In the data below, find the lines containing "header" and say how many there are, nothing more.

=== DATA PROVIDED ===

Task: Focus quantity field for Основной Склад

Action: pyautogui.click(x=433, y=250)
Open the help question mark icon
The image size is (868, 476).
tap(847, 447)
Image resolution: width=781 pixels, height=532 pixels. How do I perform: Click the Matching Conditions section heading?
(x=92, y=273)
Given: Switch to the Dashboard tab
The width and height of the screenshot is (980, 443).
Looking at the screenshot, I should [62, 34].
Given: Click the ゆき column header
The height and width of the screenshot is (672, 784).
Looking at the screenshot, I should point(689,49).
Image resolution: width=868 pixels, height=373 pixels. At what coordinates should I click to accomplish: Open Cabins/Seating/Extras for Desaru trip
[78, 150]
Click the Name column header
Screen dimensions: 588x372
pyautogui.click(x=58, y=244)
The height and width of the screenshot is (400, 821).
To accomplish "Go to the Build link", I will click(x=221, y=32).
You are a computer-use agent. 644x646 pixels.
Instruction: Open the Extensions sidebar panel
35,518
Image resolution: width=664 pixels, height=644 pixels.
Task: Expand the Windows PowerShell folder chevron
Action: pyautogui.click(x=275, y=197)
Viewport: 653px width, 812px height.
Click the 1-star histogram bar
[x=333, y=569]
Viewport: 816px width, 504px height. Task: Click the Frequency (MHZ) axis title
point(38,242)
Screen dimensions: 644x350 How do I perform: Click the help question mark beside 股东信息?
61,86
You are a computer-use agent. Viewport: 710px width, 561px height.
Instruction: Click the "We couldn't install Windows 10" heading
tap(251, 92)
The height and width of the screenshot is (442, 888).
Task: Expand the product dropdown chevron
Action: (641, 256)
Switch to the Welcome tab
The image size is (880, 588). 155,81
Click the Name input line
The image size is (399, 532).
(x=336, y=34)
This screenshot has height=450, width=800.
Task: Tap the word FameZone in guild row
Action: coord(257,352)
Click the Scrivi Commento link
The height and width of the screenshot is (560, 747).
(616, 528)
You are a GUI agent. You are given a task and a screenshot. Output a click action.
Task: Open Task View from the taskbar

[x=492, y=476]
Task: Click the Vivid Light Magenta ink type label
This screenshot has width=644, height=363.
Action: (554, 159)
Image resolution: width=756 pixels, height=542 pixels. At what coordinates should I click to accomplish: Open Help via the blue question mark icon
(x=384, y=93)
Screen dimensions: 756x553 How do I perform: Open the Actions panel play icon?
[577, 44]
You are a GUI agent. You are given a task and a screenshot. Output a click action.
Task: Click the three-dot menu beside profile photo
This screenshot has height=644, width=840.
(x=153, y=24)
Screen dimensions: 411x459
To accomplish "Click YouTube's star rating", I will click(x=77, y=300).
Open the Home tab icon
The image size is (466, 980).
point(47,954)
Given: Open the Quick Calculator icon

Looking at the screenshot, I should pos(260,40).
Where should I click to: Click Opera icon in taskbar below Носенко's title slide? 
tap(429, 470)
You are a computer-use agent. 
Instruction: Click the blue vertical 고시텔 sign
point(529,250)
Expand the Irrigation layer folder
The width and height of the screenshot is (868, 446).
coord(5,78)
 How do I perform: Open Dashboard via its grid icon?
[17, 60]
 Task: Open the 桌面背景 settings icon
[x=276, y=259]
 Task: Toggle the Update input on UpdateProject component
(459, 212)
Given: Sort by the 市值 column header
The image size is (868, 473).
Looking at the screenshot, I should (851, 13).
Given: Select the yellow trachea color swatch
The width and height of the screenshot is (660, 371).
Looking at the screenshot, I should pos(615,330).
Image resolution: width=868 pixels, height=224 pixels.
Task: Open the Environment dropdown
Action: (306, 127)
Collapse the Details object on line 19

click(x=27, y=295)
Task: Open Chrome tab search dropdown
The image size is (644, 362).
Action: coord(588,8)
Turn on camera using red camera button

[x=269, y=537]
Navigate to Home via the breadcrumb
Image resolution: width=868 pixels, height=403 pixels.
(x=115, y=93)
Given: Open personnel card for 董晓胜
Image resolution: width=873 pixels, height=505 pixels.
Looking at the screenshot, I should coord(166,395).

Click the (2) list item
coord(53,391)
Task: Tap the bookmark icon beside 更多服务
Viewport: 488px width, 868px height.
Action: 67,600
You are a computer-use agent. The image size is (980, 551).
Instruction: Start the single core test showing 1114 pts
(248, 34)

===

§ **YOUR RESPONSE**: 3